Last updated on aprile 6th, 2021 at 05:26 am
Nella vita-giostra dove i ragazzi, ma anche i bambini, sono quasi costantemente immersi oggi le esperienze da provare non mancano. «Tantissime “attrazioni”, alcune classiche altre sempre nuovissime e che cambiano continuamente. Un mondo in parte fisico e reale, in parte virtuale ma altrettanto reale. Un luna park sempre a portata di mano, difficilissimo da isolare e transennare che è necessario imparare a comprendere e col quale è importante misurarci». Così Sabrina Molinaro, Responsabile del Laboratorio di epidemiologia e ricerca sui servizi sanitari dell’Istituto di Fisiologia Clinica del Consiglio Nazionale delle Ricerche di Pisa, conclude il rapporto Espad che ha curato.
La ricerca ‒ effettuata in collaborazione con Net Children Go Mobile e pubblicata dal Centro di ricerca sui media e la comunicazione dell’Università Cattolica del sacro Cuore di Milano ‒ analizza le dipendenze per fasce d’età e si sofferma anche sul rapporto degli adolescenti, i cosiddetti “residenti digitali”, con i vari device in voga. Nella prima fascia di età considerata, quella compresa tra i 9 e i 12 anni, sono computer, smartphone, tablet e videogiochi a occupare le giornate dei ragazzi, creando disagi che possono andare dalle semplici difficoltà della vista e del sonno alla vera e propria dipendenza, passando per l’isolamento e i disturbi comportamentali.

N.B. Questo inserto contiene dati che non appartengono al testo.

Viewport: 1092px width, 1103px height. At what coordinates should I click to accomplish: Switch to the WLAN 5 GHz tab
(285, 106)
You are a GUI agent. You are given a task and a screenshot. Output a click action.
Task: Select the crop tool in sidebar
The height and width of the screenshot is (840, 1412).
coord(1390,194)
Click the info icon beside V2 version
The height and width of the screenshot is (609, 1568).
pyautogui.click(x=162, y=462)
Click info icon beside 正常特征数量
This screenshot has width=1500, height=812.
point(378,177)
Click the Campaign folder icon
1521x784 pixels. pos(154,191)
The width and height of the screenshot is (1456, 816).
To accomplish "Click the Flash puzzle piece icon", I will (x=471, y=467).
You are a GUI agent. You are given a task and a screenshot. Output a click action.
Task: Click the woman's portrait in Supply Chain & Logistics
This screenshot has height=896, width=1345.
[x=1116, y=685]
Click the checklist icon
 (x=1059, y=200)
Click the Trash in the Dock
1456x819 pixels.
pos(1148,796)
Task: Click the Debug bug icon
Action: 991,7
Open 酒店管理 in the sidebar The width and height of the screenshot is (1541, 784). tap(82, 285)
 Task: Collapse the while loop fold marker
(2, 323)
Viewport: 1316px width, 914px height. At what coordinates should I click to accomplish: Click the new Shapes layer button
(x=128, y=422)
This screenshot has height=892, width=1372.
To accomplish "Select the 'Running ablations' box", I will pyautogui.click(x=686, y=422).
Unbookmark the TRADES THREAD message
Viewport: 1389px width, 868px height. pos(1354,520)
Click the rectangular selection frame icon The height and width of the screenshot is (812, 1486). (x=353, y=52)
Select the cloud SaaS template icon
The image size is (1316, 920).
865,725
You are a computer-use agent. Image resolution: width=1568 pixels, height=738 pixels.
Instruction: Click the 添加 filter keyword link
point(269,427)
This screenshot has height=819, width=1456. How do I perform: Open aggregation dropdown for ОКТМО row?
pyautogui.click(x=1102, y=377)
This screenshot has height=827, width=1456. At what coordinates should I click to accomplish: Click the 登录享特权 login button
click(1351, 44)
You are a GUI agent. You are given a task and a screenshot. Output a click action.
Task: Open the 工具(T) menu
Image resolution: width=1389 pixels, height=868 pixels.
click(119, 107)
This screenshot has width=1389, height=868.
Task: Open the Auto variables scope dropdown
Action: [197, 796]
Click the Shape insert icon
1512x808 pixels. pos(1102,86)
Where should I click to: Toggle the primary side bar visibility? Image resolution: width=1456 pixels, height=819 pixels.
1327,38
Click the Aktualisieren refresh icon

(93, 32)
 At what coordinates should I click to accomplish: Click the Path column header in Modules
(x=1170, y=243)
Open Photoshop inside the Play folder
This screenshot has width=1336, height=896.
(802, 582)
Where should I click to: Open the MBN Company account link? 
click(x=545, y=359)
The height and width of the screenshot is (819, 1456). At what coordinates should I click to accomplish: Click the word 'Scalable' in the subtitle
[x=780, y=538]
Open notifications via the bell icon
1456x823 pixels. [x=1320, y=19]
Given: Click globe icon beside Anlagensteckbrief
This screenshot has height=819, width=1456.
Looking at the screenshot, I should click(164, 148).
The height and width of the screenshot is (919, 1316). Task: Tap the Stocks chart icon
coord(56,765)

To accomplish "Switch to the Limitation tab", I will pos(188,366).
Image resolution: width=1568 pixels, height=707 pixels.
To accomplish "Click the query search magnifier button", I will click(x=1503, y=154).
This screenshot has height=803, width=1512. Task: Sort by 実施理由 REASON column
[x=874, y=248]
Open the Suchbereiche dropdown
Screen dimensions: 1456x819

Ma ora la tragedia di Palermo, dove una ragazzina di dieci anni è morta soffocata da una cintura forse in conseguenza di una sfida sotto forma di gioco raccolta sul web, amplifica il problema, svelando una realtà evidente (a volerla vedere). L’accaduto è sicuramente un segno dei tempi, ma la famiglia cosa fa per proteggere i ragazzi? Lasciarli solo nella rete è pericoloso. Le autorità competenti stabiliranno le responsabilità di quanto avvenuto a Palermo, e il dolore dei genitori è la pena maggiore di tutte, ma i responsabili delle piattaforme digitali cosa possono fare? Il Garante della privacy chiede di controllare l’età di chi fruisce dei servizi in rete, ma senza violarne la privacy: impossibile però controllare l’età degli utenti dei social network.
Ebbene, in realtà non serve alcuna legge. Basta che i genitori tornino a fare il proprio, difficile, mestiere: educare, seguire, guidare e controllare. Certo, è più facile far stare buoni i bimbi ipnotizzandoli con il cartone animato preferito sul tablet, ma il problema c’è. Le società di pediatria, italiana e statunitense, per esempio, hanno preparato guide per i genitori che, vivendo essi stessi nel mondo digitale, devono imparare a riconoscere i fenomeni anche come problemi.
La speranza ora è che la tragedia di Palermo non contribuisca ad aumentare la pletora delle leggi inutili, ma serva piuttosto ai genitori per capire che i figli non vanno solo messi al mondo, bensì anche seguiti, cresciuti e formati.